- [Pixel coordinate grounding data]
⟨

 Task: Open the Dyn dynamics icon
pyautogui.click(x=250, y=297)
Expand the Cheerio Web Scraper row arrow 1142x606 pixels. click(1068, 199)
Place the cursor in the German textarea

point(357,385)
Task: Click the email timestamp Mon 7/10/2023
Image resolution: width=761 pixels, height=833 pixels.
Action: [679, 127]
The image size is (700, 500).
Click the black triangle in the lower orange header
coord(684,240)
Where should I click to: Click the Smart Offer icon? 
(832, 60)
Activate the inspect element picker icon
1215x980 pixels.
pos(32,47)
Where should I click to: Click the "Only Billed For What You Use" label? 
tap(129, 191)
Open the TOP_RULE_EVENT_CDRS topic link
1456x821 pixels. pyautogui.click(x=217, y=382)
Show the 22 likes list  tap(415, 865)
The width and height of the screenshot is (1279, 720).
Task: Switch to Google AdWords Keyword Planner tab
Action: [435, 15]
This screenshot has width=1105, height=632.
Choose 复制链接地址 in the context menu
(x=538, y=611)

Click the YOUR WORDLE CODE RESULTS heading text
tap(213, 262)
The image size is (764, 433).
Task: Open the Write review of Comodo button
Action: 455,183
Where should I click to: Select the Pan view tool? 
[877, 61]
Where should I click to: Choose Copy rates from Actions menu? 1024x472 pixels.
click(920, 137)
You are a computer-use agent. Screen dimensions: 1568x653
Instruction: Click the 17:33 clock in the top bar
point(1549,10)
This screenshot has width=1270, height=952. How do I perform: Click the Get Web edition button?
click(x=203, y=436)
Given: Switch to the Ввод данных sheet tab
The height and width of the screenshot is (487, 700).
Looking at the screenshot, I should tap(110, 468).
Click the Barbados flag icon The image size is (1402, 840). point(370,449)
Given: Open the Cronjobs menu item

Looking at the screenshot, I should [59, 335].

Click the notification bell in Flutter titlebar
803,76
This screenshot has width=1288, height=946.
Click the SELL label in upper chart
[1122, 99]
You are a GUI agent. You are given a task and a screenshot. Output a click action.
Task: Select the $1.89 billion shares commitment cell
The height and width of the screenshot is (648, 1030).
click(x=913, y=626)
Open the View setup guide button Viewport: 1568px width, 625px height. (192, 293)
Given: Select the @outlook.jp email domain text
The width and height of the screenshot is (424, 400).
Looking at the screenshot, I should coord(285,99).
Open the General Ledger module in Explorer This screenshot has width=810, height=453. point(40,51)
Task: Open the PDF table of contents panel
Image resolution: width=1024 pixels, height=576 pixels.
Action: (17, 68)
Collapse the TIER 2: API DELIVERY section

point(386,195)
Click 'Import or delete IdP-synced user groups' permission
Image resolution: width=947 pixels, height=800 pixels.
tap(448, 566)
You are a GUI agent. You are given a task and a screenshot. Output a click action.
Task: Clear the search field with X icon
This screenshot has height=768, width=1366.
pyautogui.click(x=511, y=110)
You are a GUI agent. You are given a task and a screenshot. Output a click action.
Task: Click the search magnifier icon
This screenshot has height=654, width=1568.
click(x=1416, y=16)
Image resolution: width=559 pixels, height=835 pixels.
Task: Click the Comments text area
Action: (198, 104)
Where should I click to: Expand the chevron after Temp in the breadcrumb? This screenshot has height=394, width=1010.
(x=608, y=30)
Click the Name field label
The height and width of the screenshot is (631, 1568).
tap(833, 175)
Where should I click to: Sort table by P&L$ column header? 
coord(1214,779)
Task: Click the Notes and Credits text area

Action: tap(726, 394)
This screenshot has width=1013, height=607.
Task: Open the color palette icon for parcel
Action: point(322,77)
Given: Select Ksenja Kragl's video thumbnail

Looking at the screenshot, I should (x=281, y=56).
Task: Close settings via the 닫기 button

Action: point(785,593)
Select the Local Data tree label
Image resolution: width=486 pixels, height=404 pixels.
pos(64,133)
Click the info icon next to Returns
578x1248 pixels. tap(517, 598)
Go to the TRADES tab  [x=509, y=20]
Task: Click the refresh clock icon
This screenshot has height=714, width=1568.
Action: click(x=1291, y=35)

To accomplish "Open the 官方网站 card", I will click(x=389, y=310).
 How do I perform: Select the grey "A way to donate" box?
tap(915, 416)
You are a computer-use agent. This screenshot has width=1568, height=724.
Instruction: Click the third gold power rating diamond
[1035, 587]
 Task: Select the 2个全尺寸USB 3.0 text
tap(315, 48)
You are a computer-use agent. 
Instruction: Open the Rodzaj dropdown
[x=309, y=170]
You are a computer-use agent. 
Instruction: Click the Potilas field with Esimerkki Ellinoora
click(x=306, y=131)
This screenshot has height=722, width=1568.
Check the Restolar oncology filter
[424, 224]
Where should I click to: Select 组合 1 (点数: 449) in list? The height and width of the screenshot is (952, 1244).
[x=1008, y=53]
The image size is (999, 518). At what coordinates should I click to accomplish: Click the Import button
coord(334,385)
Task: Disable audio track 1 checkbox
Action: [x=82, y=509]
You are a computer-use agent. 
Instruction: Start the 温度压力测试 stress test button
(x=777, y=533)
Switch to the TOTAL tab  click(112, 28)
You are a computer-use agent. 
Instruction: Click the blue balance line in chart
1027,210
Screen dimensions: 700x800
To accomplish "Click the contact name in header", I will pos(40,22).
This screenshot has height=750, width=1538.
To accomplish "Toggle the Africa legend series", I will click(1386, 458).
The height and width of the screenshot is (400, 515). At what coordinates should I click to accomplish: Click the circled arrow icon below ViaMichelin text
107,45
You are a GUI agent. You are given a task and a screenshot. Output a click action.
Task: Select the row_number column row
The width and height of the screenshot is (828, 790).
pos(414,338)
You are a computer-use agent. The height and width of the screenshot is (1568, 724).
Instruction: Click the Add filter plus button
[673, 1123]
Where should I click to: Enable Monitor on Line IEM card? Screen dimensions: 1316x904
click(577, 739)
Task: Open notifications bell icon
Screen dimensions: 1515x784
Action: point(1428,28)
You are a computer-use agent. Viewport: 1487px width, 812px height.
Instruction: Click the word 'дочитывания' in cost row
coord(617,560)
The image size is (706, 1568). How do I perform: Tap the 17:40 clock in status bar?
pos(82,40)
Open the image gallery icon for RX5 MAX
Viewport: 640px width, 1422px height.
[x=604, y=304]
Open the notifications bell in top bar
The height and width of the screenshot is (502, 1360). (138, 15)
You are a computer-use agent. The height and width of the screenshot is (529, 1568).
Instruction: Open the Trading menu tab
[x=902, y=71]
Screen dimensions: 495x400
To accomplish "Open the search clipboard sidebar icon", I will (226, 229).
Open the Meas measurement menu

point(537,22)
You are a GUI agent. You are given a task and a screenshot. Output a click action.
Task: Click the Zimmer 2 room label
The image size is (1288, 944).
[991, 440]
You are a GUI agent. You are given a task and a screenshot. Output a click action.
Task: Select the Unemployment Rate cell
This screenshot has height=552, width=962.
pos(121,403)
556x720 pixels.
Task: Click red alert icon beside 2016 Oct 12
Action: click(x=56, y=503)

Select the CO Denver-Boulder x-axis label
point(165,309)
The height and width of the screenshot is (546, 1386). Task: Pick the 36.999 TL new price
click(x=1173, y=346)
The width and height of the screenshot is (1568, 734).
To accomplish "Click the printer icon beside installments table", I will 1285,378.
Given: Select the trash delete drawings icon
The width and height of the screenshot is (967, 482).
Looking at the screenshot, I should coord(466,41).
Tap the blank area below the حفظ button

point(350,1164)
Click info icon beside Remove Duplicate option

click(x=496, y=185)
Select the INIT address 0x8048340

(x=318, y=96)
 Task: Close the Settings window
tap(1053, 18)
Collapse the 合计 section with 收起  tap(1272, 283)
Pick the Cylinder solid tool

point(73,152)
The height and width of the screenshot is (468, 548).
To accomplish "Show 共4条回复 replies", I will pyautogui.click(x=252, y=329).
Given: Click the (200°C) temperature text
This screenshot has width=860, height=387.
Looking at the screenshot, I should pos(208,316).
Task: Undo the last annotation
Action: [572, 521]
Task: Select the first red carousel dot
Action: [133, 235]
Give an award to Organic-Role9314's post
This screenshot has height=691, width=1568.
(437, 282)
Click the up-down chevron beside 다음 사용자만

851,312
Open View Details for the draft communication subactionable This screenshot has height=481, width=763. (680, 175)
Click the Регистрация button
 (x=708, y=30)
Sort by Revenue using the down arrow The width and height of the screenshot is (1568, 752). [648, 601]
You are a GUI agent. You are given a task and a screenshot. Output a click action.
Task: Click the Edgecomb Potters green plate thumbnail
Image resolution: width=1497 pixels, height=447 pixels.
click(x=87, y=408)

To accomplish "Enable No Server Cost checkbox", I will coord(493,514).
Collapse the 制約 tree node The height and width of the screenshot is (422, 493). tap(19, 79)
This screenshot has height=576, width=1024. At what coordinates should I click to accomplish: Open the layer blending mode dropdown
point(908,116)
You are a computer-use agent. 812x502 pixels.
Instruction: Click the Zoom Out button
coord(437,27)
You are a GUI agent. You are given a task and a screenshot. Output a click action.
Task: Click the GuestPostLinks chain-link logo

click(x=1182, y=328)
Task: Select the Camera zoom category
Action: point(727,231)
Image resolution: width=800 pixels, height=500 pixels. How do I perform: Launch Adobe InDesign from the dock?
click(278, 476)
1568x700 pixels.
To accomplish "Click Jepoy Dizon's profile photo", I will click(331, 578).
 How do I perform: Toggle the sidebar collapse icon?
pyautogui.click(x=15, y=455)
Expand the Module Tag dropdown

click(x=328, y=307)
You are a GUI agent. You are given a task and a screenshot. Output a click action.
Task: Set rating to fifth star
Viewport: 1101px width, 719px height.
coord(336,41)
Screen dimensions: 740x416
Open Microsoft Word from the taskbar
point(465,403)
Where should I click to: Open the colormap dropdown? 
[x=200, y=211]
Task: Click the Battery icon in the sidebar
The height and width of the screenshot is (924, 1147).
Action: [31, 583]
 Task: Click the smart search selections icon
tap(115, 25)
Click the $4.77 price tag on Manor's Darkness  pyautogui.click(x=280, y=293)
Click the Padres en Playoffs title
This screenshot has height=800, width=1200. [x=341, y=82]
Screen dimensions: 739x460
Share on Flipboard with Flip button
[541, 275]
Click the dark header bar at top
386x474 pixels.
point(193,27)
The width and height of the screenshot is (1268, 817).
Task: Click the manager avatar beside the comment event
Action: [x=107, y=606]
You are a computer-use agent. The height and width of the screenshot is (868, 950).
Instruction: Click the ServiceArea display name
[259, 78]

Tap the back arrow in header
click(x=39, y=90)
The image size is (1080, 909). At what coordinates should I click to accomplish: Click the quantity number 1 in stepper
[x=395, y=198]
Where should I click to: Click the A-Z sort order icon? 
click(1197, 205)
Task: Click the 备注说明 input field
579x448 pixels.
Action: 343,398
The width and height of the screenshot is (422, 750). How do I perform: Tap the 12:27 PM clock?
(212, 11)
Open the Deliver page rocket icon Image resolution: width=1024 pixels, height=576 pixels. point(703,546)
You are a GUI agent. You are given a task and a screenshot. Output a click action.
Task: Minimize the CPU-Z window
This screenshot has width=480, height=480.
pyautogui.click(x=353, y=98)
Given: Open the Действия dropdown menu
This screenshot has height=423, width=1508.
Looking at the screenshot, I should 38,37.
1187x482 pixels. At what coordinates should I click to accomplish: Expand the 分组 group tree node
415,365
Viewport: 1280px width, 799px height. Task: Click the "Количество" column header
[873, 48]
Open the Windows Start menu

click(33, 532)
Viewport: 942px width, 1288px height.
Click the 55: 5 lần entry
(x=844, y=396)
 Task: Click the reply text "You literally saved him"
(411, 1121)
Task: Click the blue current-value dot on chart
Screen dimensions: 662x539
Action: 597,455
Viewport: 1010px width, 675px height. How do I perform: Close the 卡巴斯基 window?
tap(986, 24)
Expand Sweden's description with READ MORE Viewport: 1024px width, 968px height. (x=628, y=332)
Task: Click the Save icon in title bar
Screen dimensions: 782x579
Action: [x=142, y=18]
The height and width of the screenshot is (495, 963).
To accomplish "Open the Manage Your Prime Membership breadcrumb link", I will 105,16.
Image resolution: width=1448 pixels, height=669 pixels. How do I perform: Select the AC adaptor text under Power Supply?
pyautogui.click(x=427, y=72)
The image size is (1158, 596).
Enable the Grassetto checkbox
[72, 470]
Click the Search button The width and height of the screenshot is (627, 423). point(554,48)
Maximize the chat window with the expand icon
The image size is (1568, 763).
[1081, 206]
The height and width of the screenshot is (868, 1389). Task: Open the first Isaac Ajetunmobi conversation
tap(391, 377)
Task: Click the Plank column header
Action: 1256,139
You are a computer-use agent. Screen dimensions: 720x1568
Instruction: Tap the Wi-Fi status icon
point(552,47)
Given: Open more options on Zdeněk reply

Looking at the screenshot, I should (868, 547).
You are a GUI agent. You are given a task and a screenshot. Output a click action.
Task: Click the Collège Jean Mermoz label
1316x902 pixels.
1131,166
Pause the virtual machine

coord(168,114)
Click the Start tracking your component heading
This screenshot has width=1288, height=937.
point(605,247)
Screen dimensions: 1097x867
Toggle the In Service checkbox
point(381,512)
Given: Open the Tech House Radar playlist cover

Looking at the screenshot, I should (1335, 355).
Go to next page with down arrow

⟩

- [Problem to work on] Your task is to quote the lines above, beginning with the first and ending with the one that holds "The image size is (700, 500).".

- [Your response]
 Task: Open the Dyn dynamics icon
pyautogui.click(x=250, y=297)
Expand the Cheerio Web Scraper row arrow 1142x606 pixels. click(1068, 199)
Place the cursor in the German textarea

point(357,385)
Task: Click the email timestamp Mon 7/10/2023
Image resolution: width=761 pixels, height=833 pixels.
Action: [679, 127]
The image size is (700, 500).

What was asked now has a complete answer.